Sunday, December 4, 2011

Memorable Gifts

December is a special month for children. It is a time for secrets, wishing, and anxiously waiting for the holiday celebrated with lights, so appropriate during the darkest time of the year. For many parents, however, December is a time of stress with so much on the calendar, but as adults we can still get caught up in the spirit of giving, enjoy the excitement of the children and remember the wonderment we felt as a child. Most of the magic for me during my childhood was in the waiting and imagining and hoping for what was to be revealed on the day of days.

My two brothers, sister and myself grew up during the depression, but somehow my parents managed to make the celebration wondrous and eagerly awaited. Church services always came first, with the caroling and that yearly visit to the life size nativity set arrayed impressively in the corner next to the altar. I loved to stand in front of it, impressed with the story told by the silent figures of Joseph, Mary, the baby, the shepherds, the animals, and later, the three Kings who appeared mysteriously in the crèche after Christmas.

I remember the perfect Christmas tree and the aroma of the homemade foods filling the house in preparation for those meals reserved for the holidays. I can still see my mother placing the glass of milk and dish of cookies on a plate for Santa. Years later when we no longer believed in the folk lore, we asked our father, "Who ate the Christmas cookies?" He replied with a booming voice, "Well, who do you suppose? It was this Santa (pointing to himself) who always brought you Christmas."

My parents never charged a thing and always paid cash for all they purchased. Looking back, I realize that they must have deprived themselves to bring us one day of the year that was filled with wonder and many more days of anticipation during December. Soon after Thanksgiving I would wait for the mail, spending hours looking through those wonderful catalogs from Sears and "Monkey Wards". I would page through, dreaming and hoping. Now and then I would leave a hint with a turned down corner page of the catalog. In those days we never dared to ask for anything, but I do recall one year when my mother actually asked me what I wanted. The depression was winding down, my father was back to work, and times weren't so grim.  I told her I only wanted books. My wish was granted and I received a tall stack of books under the tree. My mother knew her authors. That stack was filled with the classics I still remember... by authors such as Louisa May Alcott, Rudyard Kipling and Jack London. Those books were read and re-read during the vacation and long after. I never said the words "I'm bored" to my parents.

There were two other Christmas days that will always be etched in my memory. One was when I was three. It was in the height of the depression. As the four of us came down the staircase, (we had to wait until our father had stoked the furnace, warmed up the house and yelled up the stairs "Merry Christmas!"), we peeked around the corner and saw the tree that had been decorated by our parents the night before, and underneath its sweet smelling beauty were bicycles for my brothers, skates for my sister and a tricycle for me. There was such joy in the four of us who barely knew there was a depression. Three feet of snow covered the ground and it was bitterly cold that Christmas morning in northern Minnesota, but my brothers rode those bikes around the block on the plowed street. They could hardly wait for the first thaw that spring. My brother recalls that it was the best Christmas we ever had. It must have made an impression since I still have a photo in my mind of that magical moment when we first saw the gifts under the tree.

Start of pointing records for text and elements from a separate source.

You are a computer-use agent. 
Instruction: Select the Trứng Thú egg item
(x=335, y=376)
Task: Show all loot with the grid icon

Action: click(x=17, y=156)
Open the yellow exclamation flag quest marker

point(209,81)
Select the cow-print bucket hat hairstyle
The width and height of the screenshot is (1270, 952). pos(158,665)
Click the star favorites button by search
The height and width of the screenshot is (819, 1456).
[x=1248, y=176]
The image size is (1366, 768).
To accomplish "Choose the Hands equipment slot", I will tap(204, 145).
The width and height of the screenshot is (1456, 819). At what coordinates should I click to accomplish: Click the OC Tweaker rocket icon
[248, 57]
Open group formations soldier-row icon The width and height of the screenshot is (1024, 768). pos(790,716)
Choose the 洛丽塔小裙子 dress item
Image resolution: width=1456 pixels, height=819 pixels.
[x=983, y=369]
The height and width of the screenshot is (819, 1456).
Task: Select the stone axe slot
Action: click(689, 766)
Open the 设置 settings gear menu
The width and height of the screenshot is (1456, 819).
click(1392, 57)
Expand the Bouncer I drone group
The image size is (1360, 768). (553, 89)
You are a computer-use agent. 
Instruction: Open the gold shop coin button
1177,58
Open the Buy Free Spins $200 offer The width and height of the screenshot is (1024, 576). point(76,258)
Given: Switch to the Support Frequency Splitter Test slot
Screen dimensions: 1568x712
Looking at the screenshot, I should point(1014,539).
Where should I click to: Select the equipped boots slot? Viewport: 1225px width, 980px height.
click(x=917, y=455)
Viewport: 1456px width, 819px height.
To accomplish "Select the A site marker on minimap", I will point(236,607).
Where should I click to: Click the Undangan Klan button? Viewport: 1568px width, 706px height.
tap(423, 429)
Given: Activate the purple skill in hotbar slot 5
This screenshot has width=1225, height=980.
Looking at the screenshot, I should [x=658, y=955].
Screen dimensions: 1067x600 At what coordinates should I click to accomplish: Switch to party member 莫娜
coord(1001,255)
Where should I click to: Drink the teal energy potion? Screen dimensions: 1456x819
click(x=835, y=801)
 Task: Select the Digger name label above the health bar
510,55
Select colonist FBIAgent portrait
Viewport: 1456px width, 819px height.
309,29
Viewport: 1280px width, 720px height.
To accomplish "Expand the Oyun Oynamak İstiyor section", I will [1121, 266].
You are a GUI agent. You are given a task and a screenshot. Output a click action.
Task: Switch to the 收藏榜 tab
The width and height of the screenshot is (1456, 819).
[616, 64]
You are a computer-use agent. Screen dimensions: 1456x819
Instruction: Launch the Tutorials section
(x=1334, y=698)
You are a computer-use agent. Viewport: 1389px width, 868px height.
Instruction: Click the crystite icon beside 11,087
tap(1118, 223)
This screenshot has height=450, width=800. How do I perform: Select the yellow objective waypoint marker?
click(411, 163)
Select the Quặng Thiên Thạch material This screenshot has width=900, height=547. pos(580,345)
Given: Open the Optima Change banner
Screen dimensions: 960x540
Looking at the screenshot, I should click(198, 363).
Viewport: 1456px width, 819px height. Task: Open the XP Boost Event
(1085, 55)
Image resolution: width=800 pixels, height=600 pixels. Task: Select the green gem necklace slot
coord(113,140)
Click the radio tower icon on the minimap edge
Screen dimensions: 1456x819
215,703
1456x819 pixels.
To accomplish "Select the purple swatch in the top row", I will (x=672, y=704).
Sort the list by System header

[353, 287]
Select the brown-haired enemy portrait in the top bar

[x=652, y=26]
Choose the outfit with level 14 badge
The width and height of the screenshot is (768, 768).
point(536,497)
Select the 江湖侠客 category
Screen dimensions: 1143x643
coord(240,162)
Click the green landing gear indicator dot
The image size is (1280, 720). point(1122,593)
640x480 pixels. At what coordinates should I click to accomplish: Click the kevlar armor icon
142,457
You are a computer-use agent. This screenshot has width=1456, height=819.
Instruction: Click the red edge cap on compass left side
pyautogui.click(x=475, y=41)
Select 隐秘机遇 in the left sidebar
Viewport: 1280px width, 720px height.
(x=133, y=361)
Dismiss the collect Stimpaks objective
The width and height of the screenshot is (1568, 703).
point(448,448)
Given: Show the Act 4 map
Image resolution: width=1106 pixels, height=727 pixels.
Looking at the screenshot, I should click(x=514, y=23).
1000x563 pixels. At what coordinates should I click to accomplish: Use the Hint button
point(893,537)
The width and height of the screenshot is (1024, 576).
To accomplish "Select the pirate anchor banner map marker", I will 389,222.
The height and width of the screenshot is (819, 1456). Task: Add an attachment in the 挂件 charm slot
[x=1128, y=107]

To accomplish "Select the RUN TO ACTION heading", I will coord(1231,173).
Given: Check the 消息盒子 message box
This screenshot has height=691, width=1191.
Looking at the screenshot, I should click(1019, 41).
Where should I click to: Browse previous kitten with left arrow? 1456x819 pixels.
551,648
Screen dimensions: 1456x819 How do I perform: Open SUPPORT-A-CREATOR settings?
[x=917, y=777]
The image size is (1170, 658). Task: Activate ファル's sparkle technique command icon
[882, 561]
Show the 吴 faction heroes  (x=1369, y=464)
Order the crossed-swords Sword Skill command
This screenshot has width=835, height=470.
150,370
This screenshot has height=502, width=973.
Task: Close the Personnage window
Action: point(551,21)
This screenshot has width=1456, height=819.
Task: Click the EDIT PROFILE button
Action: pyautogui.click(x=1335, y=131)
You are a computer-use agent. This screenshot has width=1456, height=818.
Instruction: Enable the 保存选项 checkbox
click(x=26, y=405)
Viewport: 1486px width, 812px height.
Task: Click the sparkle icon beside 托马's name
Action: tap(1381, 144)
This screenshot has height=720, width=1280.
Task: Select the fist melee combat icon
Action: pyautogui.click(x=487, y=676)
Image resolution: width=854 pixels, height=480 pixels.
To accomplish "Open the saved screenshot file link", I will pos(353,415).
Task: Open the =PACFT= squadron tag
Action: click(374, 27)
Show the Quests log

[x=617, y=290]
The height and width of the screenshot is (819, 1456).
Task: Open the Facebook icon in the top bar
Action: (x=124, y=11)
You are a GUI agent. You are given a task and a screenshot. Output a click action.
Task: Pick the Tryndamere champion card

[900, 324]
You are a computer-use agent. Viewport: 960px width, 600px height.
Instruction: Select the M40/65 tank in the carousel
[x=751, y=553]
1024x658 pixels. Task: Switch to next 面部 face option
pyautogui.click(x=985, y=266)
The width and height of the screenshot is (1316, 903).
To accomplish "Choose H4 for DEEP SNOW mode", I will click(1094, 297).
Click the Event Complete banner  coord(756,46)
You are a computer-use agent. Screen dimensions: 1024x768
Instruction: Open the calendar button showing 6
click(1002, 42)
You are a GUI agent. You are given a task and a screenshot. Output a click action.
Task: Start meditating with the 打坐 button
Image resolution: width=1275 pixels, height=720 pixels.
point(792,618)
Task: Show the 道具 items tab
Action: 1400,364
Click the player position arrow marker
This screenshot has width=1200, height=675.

The other Christmas that is still vivid to me is the one when I was eleven. It was during World War II. My two brothers had left for the service and my sister for the Cadet nursing program with the military. It was Christmas Eve and I had been moping around the house all day. Christmas would not be Christmas without my siblings joining in the excitement. I went to bed early, feeling poorly and sorry for myself. My parents said that I could open one gift on Christmas Eve. I came downstairs while my father disappeared outside for a few minutes. He returned carrying a huge cardboard box with a large bow on top. I peeked into the box and saw a pair of dark eyes looking up at me. I reached down to pick up a bundle of wiggling fur, whining and licking my face. It was the most beautiful German Shepherd mix puppy I had ever seen then, or since. For that one memorable Christmas Eve I was allowed to keep the puppy in my bedroom while I slept fitfully, but happily, with a flu bug inside of me and that very special present next to my bed.

It seems that today many children have a surplus of gifts, quickly getting bored with everything and whining for their un-met expectations. I feel sorry for those children who receive everything they desire at all times and have little to anticipate. Dreaming is exchanged for possession. My brothers received their bikes when they were eleven and twelve and my sister her skates when she was nine. We learned during our formative years that we would not get everything we wanted, whenever we wanted. Toys and fun gifts were a once a year occasion. We learned the art of waiting, not instant gratification. We always received thoughtful gifts at Christmas, had a fragrant, fresh tree, and, of course, that festive meal. The holiday was special and we felt special, but we also did not get so many gifts that they would lie around unappreciated. Each and every present was enjoyed and used for many months. We knew that was all there was until the next December.

Those were truly the greatest gifts that our parents could have given to us. We learned to wait, wonder and hope. I wonder if I ever let them know that while they were still with us?

Thank you, big brother, Roy, for tweaking details about our childhood.